Dow spikes more than 1,000 points on hopes of coronavirus economic relief

Tuesday's rally comes after a major rout of financial markets on Monday.

March 10, 2020, 4:23 PM

The Dow Jones Industrial Average rallied on Tuesday, gaining 1,167 points, or 4.88%, to cap a volatile trading session characterized by 1,000-point swings as the novel coronavirus continues sending shock waves throughout U.S. markets.

Meanwhile, the S&P 500 gained 4.94% and the Nasdaq added 4.95%.

The rally made up for approximately half of Monday's losses and marked a possible sign investors are hopeful for President Donald Trump's pledge to intervene as the economy gets battered by the outbreak.

The volatile trading day began with an early Dow rally followed by a midday plummet, which wiped out the morning's gains, before an afternoon rally.

Tuesday's gains comes after financial markets suffered a historic sell-off on Monday, when markets plunged so much so quickly that it triggered a rare automatic halt to trading. By closing time, the Dow was down more than 2,000 points, or 7.8%. The S&P 500 fell 6.63% and the Nasdaq slipped 7.29%.

After the market rout, Trump made a brief appearance at the White House’s coronavirus press conference, touting an upcoming economic relief plan.

The president said he would meet with Senate Majority Leader Mitch McConnell and other Republican leaders to discuss economic relief proposals, including a payroll tax cut and loans for small businesses, in order to combat financial hardships that could result from the coronavirus. Trump promised more details Tuesday after the meeting.

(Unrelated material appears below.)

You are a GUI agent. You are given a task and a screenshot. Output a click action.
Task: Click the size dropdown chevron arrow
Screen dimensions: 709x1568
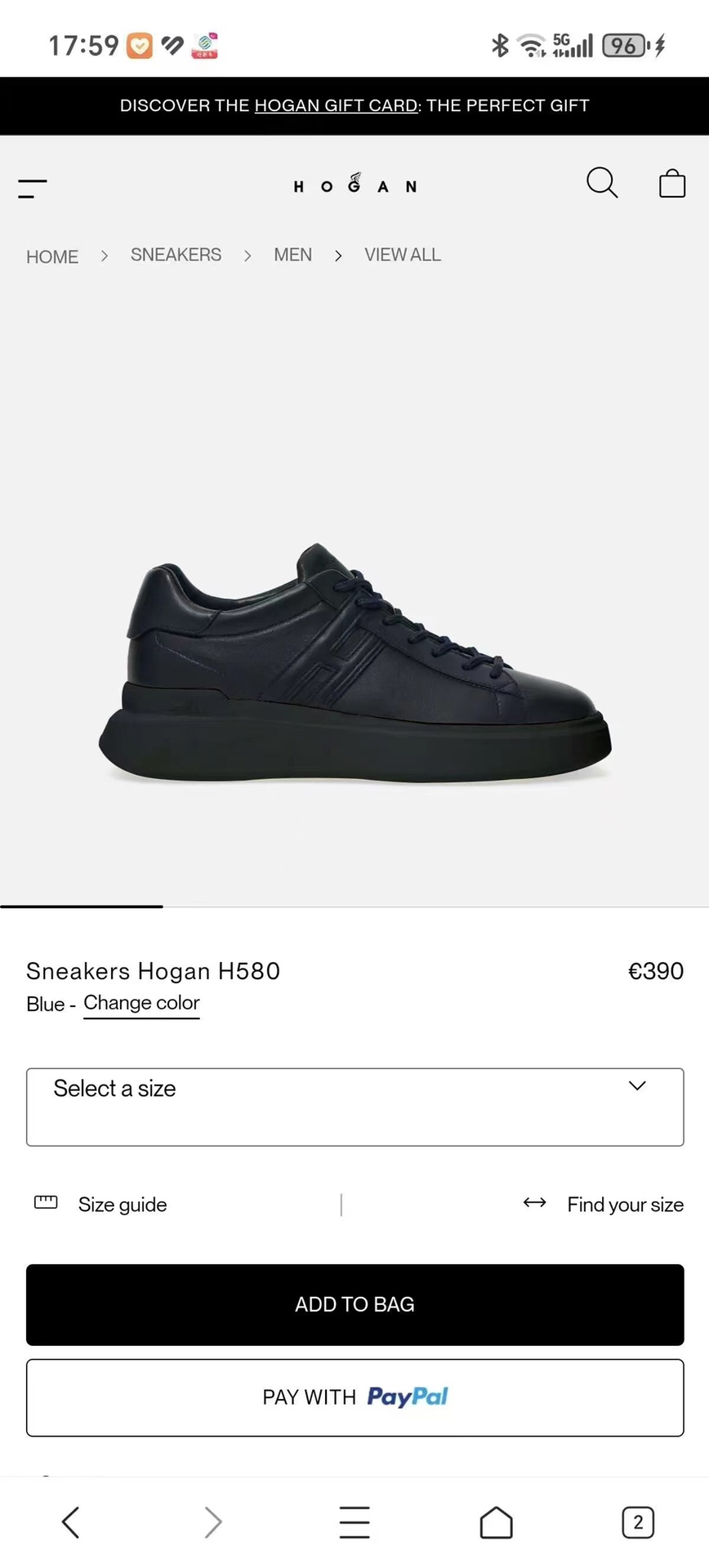pyautogui.click(x=637, y=1086)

Monday's market losses were also in part triggered by an oil price war that began Sunday evening after OPEC talks fizzled and Saudi Arabia slashed its oil prices, resulting in U.S. crude oil prices plunging by more than 25%. On Tuesday, U.S. oil prices rallied by approximately 8%.

It's been a volatile few weeks for markets amid uncertainty over the economic impact of the COVID-19 outbreak. As the markets seesaw and daily headlines induce anxiety, experts have told ABC News that everyday investors should keep their gaze focused on the long term.